Mortality and causes of death: 6 years of monitoring treated drug users
This study aims to analyse mortality among deceased cohort members in the years 2009-2015 in Slovenia in terms of causes of death. Cohort follows illicit drug users who were registered for the first time or repeatedly in Centres for illicit drug usage prevention and treatment.
5157 subjects entered in a retrospective cohort study who were observed for 29.146 years. Data on deceased drug users who were treated in Centres for illicit drug usage prevention and treatment from 2009, 2010, 2011 and 2012 were cross-linked with data from the General Mortality Register for the period 2009–2015.
During 2009–2015 total of 153 deaths were recorded, mean age at death was 39.5 years. In almost three quarters violent death was the prevalent cause; among somatic causes (26%) alcoholic liver cirrhosis was the most frequent cause of death, followed by malignancies.

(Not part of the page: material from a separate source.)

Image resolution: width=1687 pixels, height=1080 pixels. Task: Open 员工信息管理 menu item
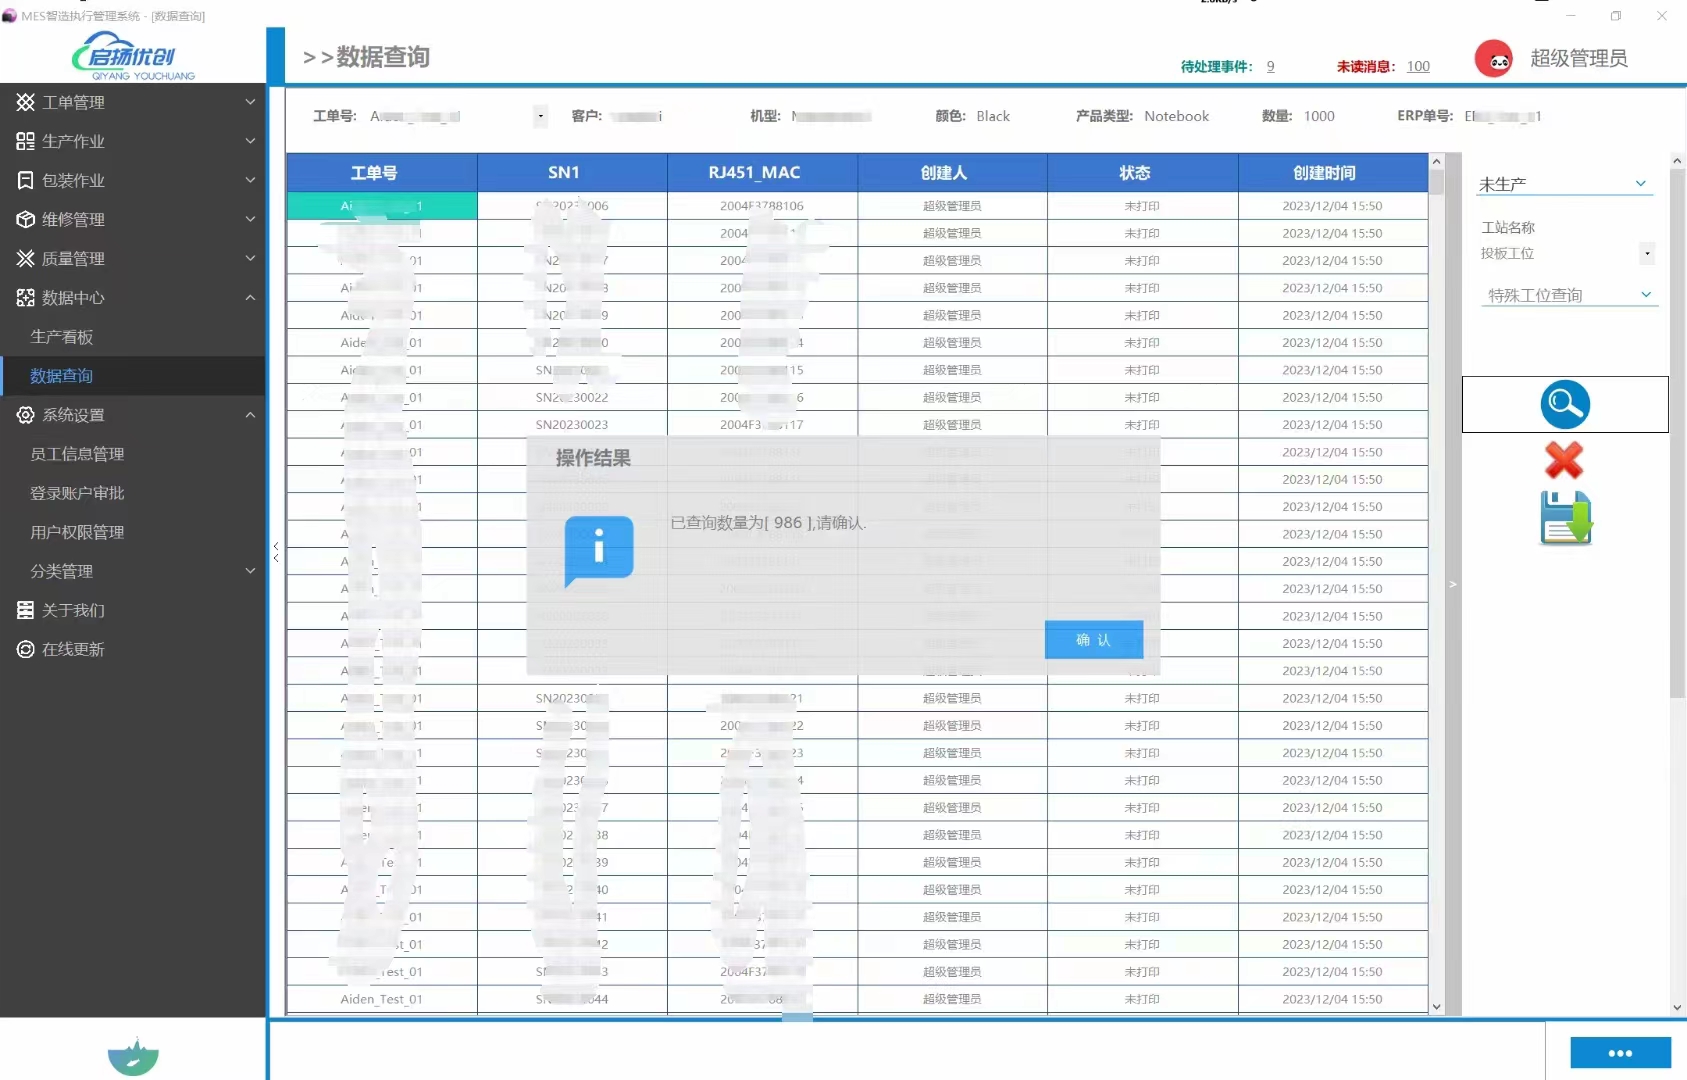(x=77, y=454)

Violent deaths occurred due to unintentional poisoning in 37%, followed by deaths from unidentified causes (11%), suicides (17%) and road accidents (2%), all other causes of death were much less common.
Illicit drugs that most commonly caused poisoning (intentional, unintentional or unidentified cause) were heroin and methadone (one third of cases for both), other drugs represented less than 10%. Almost one half of suicides were committed by hanging.
The causes of death among treated drug users in Slovenia are mostly unintentional overdoses, but also somatic diseases (alcoholic liver disease) and external causes of death (accidents, violence, suicides, etc.). Public health policies in the field of addiction should be more intensely focused on education on alcohol and liver damage due to drinking, screening for patients with overdose risk and in establishing specific programs and strategies for reducing the risk of suicide in this population.